W ostatnich tygodniach spekulowano, że aby uniknąć tłumów na cmentarzach, rząd może ustanowić 2 listopada dniem wolnym od pracy. Minister zdrowia Adam Niedzielski poinformował jednak o rezygnacji z tego planu.
REKLAMA
– Wolny dzień w poniedziałek 2 listopada był przez nas analizowany, ale na tę chwilę nie ma takiej zgody, żebyśmy taki dzień wolny utworzyli – powiedział w poniedziałek szef resortu zdrowia. Dodał, że zdaniem ministerstwa taka decyzja wcale nie przyczyniłaby się do ograniczenia transmisji wirusa. Wręcz przeciwnie.
– W naszej opinii zwiększyłoby to liczbę interakcji społecznych, którą są katalizatorem rozprzestrzeniania się wirusa. Takie rozwiązanie zachęciłoby do wyjazdów, do podróżowania. A tak, jak państwo wiecie, realizujemy strategię "zostań w domu", o ile jest to oczywiście możliwe – wyjaśnił Adam Niedzielski.

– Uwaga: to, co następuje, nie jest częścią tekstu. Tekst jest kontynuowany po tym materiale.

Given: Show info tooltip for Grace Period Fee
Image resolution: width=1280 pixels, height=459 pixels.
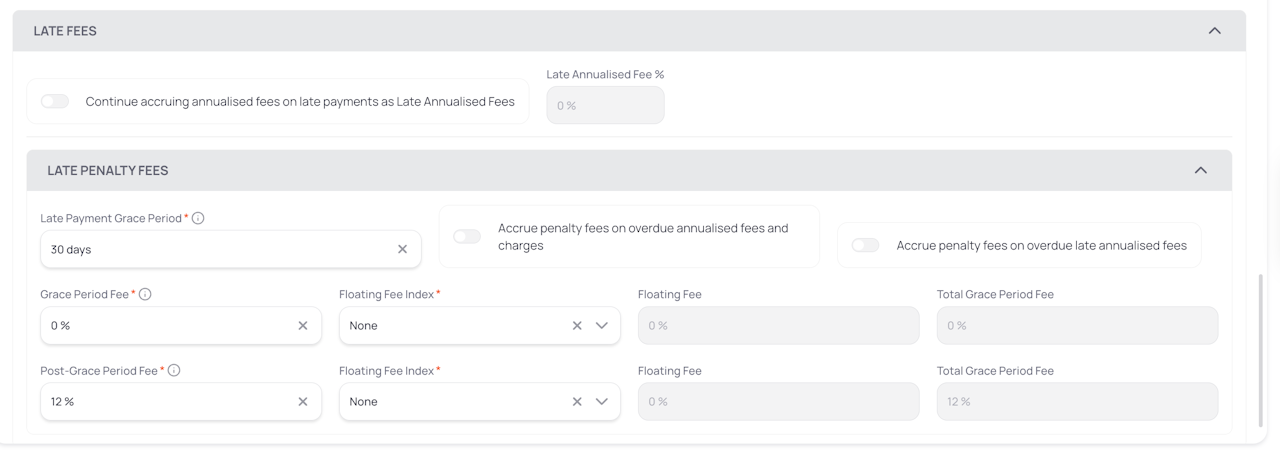Looking at the screenshot, I should pyautogui.click(x=146, y=294).
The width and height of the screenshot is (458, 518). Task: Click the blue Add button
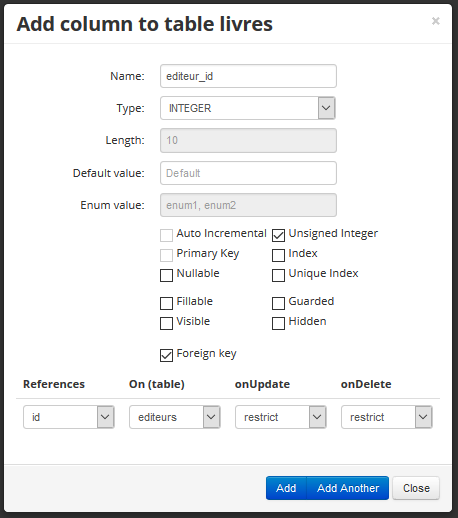[x=286, y=488]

Jednocześnie przekazał, że w tym momencie rząd nie zamierza zamykać cmentarzy na Wszystkich Świętych. – 1 listopada to jest święto bardzo zakorzenione w polskiej kulturze. Na razie stoimy na stanowisku, że nie wyobrażamy sobie zamknięcia cmentarzy albo ograniczenia tego ruchu w sposób administracyjny – oznajmił polityk.
Do 1 listopada pozostały niespełna dwa tygodnie, a sytuacja epidemiologiczna pogarsza się właściwie z dnia na dzień. W poniedziałek zanotowano co prawda trochę mniej zakażeń koronawirusem niż w poprzednich dniach. Jednak Niedzielski przyznaje, że niedługo pojawić się mogą pięciocyfrowe przyrosty.